Modal vs Baseten: cost comparison for spiky traffic (scale-to-zero) and production features like custom domains/rollbacks

Quick Answer: For spiky, scale-to-zero workloads, Modal typically comes out cheaper than Baseten because you only pay for actual CPU/GPU time, not always‑on replicas. On the production side, Modal gives you code-defined rollbacks, custom domains via standard reverse proxies, and a full Python runtime so you can treat infra as code instead of a UI-only model host.

Most teams looking at “Modal vs Baseten” have the same constraint: you want GPU-backed inference that can sit at zero for hours and then eat a traffic spike without blowing your latency budget or your cloud bill. At the same time, you need grown-up deployment features—rollbacks, custom domains, auth, logging—because this is production, not a weekend demo.

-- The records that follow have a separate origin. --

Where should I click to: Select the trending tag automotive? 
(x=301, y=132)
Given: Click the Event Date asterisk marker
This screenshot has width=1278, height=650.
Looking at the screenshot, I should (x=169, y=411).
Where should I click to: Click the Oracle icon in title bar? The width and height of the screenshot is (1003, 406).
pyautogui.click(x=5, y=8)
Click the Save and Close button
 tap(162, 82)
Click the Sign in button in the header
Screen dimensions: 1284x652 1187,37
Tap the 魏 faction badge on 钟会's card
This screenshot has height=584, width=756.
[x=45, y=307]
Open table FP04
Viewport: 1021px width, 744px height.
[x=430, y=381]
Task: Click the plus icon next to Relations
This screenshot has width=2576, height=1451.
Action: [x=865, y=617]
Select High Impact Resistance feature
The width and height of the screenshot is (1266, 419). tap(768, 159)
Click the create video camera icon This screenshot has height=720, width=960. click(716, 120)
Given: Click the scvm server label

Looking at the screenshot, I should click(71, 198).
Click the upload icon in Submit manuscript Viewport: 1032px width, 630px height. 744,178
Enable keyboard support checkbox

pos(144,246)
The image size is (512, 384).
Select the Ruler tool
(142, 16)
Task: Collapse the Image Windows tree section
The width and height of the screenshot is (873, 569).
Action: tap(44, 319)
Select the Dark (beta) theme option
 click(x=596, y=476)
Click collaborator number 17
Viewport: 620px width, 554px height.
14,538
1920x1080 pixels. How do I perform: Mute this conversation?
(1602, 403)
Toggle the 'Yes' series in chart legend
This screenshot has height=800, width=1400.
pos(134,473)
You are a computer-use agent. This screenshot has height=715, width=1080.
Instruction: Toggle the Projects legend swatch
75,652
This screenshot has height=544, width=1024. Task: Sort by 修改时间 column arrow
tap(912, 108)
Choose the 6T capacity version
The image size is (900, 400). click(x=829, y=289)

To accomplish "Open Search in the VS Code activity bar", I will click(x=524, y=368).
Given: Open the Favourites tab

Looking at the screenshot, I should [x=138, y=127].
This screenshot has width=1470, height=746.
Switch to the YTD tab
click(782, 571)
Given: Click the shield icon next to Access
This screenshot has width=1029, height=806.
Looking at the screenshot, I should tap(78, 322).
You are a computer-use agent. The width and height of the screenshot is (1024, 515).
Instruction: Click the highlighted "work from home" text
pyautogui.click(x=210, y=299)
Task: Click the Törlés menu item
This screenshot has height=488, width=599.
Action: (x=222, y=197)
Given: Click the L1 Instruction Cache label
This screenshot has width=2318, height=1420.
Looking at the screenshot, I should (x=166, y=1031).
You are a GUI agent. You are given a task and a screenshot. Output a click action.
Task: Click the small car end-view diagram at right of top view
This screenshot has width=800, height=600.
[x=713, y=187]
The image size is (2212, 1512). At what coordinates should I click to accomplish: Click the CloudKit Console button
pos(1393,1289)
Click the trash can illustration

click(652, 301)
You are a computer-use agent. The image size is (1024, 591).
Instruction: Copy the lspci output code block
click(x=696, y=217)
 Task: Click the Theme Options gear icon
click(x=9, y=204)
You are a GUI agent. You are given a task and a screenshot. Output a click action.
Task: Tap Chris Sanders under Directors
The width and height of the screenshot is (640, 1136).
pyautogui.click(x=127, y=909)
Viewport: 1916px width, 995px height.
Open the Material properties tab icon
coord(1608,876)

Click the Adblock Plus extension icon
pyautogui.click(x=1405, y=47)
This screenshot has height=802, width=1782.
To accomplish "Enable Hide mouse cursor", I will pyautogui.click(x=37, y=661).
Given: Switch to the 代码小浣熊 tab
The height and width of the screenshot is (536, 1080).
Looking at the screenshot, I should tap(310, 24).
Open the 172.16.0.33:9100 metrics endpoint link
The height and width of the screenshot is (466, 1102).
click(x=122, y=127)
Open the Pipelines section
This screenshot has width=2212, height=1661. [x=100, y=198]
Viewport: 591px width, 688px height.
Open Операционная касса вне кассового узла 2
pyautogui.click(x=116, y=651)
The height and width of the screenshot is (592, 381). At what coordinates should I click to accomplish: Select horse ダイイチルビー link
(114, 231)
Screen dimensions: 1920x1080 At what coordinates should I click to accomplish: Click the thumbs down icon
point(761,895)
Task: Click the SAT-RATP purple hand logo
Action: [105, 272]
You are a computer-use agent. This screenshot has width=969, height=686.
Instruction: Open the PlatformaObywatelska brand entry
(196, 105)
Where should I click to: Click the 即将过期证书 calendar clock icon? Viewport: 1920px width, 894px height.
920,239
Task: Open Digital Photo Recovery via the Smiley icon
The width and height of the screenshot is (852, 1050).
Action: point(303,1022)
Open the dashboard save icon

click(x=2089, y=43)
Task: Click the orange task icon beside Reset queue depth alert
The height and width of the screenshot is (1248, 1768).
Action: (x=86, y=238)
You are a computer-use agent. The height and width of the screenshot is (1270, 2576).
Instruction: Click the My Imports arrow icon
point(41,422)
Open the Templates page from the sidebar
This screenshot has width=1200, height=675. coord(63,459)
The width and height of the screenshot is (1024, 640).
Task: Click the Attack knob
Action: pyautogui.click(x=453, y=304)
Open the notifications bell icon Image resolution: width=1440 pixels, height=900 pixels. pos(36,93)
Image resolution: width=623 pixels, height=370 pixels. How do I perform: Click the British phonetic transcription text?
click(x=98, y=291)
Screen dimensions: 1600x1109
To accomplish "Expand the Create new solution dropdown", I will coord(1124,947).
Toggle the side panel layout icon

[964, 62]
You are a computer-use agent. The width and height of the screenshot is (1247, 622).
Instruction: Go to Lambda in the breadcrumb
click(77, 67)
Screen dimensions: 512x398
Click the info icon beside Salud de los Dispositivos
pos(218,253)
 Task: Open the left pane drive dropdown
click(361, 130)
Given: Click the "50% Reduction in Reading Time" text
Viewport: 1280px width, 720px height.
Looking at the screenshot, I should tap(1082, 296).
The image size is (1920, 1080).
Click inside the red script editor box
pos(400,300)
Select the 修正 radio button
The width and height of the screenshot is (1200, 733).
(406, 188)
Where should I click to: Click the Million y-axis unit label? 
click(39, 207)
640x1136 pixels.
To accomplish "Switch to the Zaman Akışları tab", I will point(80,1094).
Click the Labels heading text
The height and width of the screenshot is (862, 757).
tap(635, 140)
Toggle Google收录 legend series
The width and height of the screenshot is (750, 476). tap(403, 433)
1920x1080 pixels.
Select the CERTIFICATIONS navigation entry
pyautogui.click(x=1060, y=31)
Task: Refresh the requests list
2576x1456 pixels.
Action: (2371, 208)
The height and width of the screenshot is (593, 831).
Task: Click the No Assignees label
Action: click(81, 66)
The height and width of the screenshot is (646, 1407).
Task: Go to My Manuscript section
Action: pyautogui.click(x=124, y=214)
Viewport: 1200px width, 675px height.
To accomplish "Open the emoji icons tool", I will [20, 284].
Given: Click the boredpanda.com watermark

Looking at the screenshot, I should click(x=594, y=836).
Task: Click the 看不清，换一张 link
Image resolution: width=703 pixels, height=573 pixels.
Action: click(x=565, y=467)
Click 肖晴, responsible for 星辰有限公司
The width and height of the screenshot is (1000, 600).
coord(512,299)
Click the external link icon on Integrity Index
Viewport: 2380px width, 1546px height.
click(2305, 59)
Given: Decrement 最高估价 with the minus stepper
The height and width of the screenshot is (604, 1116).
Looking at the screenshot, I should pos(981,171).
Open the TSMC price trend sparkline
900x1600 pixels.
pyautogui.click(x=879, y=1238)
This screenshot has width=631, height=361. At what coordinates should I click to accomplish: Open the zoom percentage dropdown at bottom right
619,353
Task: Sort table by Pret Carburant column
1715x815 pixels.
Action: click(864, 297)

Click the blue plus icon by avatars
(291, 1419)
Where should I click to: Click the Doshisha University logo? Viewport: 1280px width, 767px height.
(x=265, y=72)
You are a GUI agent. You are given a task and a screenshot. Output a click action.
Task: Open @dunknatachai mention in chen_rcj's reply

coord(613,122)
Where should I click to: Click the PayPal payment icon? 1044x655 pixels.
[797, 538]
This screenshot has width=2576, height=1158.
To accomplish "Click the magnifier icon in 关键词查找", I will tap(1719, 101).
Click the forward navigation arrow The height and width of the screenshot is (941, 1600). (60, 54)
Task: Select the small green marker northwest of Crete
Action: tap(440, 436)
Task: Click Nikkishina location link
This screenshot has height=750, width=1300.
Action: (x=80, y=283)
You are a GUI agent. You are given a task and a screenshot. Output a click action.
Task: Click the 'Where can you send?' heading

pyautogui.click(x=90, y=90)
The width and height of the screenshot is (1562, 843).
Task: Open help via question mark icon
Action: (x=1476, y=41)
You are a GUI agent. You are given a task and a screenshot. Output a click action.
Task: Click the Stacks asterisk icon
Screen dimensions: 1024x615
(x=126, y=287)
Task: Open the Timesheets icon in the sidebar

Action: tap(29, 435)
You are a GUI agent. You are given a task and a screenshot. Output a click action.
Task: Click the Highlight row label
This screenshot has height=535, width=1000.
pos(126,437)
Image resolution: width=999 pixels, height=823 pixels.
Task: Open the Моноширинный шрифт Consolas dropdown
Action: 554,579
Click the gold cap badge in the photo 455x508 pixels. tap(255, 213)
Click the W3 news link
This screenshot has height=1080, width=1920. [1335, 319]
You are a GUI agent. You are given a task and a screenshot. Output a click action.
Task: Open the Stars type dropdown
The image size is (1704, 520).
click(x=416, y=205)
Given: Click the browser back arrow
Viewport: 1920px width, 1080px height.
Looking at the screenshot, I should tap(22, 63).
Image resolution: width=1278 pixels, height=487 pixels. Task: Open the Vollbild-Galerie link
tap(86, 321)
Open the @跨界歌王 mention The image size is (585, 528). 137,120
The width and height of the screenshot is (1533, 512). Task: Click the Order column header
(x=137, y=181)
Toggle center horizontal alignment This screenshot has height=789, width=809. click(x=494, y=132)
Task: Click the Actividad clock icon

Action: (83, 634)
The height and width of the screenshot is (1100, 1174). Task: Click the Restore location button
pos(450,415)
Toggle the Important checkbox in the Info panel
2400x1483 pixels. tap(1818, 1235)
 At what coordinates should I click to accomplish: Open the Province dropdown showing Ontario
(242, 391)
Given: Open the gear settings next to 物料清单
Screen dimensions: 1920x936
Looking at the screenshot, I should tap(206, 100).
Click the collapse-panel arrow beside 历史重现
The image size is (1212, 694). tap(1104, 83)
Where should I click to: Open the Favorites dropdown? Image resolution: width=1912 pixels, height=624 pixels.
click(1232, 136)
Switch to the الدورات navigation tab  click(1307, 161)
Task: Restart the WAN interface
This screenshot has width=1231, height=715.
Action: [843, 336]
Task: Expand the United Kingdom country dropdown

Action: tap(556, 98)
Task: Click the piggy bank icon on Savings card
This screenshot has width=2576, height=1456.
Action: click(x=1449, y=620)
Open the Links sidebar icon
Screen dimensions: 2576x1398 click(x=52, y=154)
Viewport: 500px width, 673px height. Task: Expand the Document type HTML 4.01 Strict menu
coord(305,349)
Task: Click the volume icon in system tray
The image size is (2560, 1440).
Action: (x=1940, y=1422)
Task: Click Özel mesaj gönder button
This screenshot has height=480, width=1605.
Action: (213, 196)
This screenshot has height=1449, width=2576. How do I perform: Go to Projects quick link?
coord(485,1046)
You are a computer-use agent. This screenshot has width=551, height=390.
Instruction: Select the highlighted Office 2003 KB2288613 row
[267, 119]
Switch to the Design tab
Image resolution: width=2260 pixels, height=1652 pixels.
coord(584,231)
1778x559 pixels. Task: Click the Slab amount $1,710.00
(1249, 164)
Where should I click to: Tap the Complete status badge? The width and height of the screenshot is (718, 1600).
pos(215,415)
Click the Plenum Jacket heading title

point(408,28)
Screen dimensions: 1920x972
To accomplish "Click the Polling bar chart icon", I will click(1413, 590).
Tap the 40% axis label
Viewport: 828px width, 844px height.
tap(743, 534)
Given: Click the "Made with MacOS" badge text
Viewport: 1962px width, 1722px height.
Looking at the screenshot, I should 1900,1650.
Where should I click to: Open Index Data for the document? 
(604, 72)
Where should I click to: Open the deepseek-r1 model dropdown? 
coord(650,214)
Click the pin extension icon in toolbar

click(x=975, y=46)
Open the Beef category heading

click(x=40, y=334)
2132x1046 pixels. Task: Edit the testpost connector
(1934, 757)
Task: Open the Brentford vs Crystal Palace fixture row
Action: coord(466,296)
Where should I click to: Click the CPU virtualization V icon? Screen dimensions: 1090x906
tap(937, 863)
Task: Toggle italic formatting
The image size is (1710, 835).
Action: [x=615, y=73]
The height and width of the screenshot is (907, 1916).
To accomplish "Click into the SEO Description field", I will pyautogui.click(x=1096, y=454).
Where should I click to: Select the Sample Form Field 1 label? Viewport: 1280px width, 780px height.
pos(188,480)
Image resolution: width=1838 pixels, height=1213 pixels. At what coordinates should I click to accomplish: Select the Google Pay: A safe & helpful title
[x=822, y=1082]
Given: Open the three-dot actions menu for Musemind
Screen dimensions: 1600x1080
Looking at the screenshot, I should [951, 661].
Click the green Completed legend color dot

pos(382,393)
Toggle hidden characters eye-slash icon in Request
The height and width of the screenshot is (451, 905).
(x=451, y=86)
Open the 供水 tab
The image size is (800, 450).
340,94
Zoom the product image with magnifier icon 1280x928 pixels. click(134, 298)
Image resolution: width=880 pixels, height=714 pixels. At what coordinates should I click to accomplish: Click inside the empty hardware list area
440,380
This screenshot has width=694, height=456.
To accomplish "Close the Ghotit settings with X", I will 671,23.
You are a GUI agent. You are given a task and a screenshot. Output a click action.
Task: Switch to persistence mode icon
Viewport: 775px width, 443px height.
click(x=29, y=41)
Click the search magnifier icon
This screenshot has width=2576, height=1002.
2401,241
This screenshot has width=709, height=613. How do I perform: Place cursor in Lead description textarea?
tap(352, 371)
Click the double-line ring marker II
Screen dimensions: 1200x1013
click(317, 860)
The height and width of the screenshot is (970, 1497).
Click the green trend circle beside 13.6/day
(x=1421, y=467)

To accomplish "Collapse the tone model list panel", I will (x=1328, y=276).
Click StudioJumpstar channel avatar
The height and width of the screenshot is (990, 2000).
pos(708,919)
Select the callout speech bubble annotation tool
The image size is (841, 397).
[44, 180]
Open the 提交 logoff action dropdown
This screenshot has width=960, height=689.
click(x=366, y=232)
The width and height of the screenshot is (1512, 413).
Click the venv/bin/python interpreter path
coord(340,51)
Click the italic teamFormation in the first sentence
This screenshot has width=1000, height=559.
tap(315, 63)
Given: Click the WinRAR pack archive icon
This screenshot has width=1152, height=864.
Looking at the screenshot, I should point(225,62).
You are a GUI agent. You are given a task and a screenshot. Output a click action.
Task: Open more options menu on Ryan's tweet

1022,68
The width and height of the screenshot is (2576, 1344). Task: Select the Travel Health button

This article breaks down how those constraints play out on cost, scale-to-zero behavior, and production mechanics, with a bias toward the one thing that actually matters: how much you spend to ship stable features fast.

Key Benefits:

Lower cost for spiky traffic: Modal’s serverless execution and sub‑second cold starts mean you don’t need warm replicas idling just to protect P95 latency.
Code-defined production workflows: Rollbacks, scaling, retries, and cron are all Python, not point‑and‑click state you forget to screenshot before a deploy.
Full AI infrastructure surface: Inference, training, evals, batch jobs, and sandboxes all share the same primitives (Images, Functions, Apps), so you don’t duplicate infra across tools.

Why This Matters

LLM and model-serving workloads are almost never smooth. You run evals in bursts, you get traffic spikes from a launch, and your usage looks more like a sawtooth than a flat line. If your provider makes you pay for always‑on replicas to hit latency targets, the infra bill quickly dominates your unit economics.

The right platform here doesn’t just “support” scale‑to‑zero—it lets you aggressively scale to zero between spikes without destroying tail latency, and it gives you production features (rollbacks, custom domains, auth, observability) as first‑class concepts. Otherwise, you end up duct-taping an inference tool into a real backend stack, with all the migration and incident pain that implies.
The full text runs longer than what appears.